While these dynamics are likely universal to human socialisation, there are some particular issues in our current societies. As argued previously, we live in a society where cultural norms are based on the the assumption that epistemic certainty is possible, and often desirable. The claim to epistemic certainty, that my knowledge is a perfectly accurate, is in effect a claim that the world is exactly like my theory says it is. This means that our culture encourages us to conflate our theories with the reality of the world, as it assumes that we are able to achieve perfectly reliable knowledge.
A simple principle
At the start of this post, I promised a simple principle for helping us reason better. However, if you are looking for something mind-blowing or that you’ve never heard before, I’m afraid I will have to disappoint you. Our response to this epistemic weakness needs to be the obvious one:
Given what you think is not the same as reality, regularly and actively check your knowledge and ideas against the world.
This principle is encoded in common wisdom across many cultures and contexts: check your sources; confirm information you are given; rely on multiple witnesses; engage with people who don’t agree with you; and so on. Yet, being simple doesn’t mean it can’t be effective.
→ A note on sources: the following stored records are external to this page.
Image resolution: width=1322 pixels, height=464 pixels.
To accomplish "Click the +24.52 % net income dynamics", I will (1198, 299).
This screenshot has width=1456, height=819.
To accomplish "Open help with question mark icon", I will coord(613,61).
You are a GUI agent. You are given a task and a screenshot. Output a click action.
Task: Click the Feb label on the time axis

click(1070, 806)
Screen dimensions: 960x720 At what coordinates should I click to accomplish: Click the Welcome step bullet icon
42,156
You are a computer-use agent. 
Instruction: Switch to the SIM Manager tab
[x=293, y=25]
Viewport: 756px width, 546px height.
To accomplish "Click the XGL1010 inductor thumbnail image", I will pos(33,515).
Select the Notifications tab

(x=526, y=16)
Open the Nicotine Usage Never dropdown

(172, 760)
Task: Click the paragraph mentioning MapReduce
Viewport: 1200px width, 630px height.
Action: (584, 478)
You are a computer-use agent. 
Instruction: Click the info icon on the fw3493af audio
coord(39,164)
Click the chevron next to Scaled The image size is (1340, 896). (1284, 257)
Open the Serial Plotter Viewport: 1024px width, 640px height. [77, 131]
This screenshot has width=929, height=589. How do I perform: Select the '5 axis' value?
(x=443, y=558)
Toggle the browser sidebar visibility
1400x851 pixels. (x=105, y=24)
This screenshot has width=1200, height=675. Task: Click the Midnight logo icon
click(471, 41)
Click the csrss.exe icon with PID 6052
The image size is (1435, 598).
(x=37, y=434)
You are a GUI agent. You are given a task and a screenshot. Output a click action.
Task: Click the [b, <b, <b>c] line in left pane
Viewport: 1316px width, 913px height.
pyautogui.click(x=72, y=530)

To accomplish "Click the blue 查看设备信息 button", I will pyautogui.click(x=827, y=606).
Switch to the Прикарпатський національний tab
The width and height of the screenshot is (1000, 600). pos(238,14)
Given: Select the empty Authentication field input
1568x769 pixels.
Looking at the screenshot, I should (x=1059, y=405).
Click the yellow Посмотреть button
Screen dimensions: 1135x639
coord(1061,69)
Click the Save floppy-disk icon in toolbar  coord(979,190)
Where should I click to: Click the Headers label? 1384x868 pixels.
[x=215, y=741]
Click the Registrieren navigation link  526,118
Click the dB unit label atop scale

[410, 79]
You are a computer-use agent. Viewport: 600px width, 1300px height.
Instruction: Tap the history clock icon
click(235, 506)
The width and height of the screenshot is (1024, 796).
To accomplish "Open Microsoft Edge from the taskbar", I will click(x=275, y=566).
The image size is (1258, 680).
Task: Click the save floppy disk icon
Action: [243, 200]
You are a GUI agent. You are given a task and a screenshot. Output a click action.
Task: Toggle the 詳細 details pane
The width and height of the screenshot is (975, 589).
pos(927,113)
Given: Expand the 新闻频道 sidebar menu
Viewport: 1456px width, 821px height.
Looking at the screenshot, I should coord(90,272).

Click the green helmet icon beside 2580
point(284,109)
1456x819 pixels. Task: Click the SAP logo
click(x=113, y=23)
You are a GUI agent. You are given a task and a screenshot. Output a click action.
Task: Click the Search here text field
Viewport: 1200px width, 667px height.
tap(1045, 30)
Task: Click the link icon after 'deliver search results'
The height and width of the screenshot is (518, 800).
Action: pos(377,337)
For most of this post, I provided a long list of reasons why we almost inevitably fall into the epistemic trap of mistaking our theories or models for reality. Our response to this needs, therefore, to involve regular vigilance and discipline. We have to keep coming back to check our knowledge if and when something new pops up.
But the philosophical dynamics covered above provide some guidance on this. We need to come back to check our thinking fairly regularly but we cannot, and should not, continually be revising all our beliefs. For one, we often need to act and have to make a call. But, more than this, sometimes we need to do something or live out something to be able to check our beliefs. Knowledge acquisition isn’t a purely intellectual exercise we can do in an armchair or in a lab.
If we accept this principle of epistemic humility, and acknowledge that we often do mistake our theories for reality, we will be much more open to updating our knowledge when new evidence suggests we should. In this way, we can reduce our biases and improve our reasoning.
A neat drawing together of your themes. It makes a good case for engaging with diversity in thinking and decision making systems.